WORK TO COMPLETE:
Please repeat every one of the records below word for word, line by line, in the same order.

DATASET CONTENT:
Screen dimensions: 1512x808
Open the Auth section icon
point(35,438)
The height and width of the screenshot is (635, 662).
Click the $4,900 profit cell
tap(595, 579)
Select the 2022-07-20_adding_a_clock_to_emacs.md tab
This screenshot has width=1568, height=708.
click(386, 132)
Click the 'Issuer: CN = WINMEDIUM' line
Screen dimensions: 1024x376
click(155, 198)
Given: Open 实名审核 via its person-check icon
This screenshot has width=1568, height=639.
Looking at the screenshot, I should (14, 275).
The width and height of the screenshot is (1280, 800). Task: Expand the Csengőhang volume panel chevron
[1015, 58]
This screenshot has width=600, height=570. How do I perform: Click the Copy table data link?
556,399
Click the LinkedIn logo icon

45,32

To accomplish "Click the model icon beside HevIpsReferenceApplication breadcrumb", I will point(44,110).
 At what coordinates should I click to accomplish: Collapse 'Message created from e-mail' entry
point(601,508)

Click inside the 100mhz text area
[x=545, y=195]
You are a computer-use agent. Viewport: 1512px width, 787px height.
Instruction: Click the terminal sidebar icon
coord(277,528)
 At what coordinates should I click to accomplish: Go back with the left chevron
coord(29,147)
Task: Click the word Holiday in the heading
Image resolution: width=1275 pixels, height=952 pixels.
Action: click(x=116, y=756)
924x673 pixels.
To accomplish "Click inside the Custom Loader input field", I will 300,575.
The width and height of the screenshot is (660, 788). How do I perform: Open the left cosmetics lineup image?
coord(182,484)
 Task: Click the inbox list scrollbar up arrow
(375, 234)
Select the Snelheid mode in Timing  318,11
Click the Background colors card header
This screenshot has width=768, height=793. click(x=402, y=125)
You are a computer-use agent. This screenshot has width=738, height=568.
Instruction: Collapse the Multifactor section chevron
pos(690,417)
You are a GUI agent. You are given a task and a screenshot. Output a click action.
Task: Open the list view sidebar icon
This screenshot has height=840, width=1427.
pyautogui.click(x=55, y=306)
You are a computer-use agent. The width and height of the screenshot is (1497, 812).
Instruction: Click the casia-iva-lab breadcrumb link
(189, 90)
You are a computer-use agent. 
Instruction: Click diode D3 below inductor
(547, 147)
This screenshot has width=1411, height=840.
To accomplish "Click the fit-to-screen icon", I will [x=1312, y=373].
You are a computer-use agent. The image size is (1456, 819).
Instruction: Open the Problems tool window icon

EXERCISE ANSWER:
Screen dimensions: 1512x808
Open the Auth section icon
point(35,438)
The height and width of the screenshot is (635, 662).
Click the $4,900 profit cell
tap(595, 579)
Select the 2022-07-20_adding_a_clock_to_emacs.md tab
This screenshot has width=1568, height=708.
click(386, 132)
Click the 'Issuer: CN = WINMEDIUM' line
Screen dimensions: 1024x376
click(155, 198)
Given: Open 实名审核 via its person-check icon
This screenshot has width=1568, height=639.
Looking at the screenshot, I should (14, 275).
The width and height of the screenshot is (1280, 800). Task: Expand the Csengőhang volume panel chevron
[1015, 58]
This screenshot has width=600, height=570. How do I perform: Click the Copy table data link?
556,399
Click the LinkedIn logo icon

45,32

To accomplish "Click the model icon beside HevIpsReferenceApplication breadcrumb", I will point(44,110).
 At what coordinates should I click to accomplish: Collapse 'Message created from e-mail' entry
point(601,508)

Click inside the 100mhz text area
[x=545, y=195]
You are a computer-use agent. Viewport: 1512px width, 787px height.
Instruction: Click the terminal sidebar icon
coord(277,528)
 At what coordinates should I click to accomplish: Go back with the left chevron
coord(29,147)
Task: Click the word Holiday in the heading
Image resolution: width=1275 pixels, height=952 pixels.
Action: click(x=116, y=756)
924x673 pixels.
To accomplish "Click inside the Custom Loader input field", I will 300,575.
The width and height of the screenshot is (660, 788). How do I perform: Open the left cosmetics lineup image?
coord(182,484)
 Task: Click the inbox list scrollbar up arrow
(375, 234)
Select the Snelheid mode in Timing  318,11
Click the Background colors card header
This screenshot has width=768, height=793. click(x=402, y=125)
You are a computer-use agent. This screenshot has width=738, height=568.
Instruction: Collapse the Multifactor section chevron
pos(690,417)
You are a GUI agent. You are given a task and a screenshot. Output a click action.
Task: Open the list view sidebar icon
This screenshot has height=840, width=1427.
pyautogui.click(x=55, y=306)
You are a computer-use agent. The width and height of the screenshot is (1497, 812).
Instruction: Click the casia-iva-lab breadcrumb link
(189, 90)
You are a computer-use agent. 
Instruction: Click diode D3 below inductor
(547, 147)
This screenshot has width=1411, height=840.
To accomplish "Click the fit-to-screen icon", I will [x=1312, y=373].
You are a computer-use agent. The image size is (1456, 819).
Instruction: Open the Problems tool window icon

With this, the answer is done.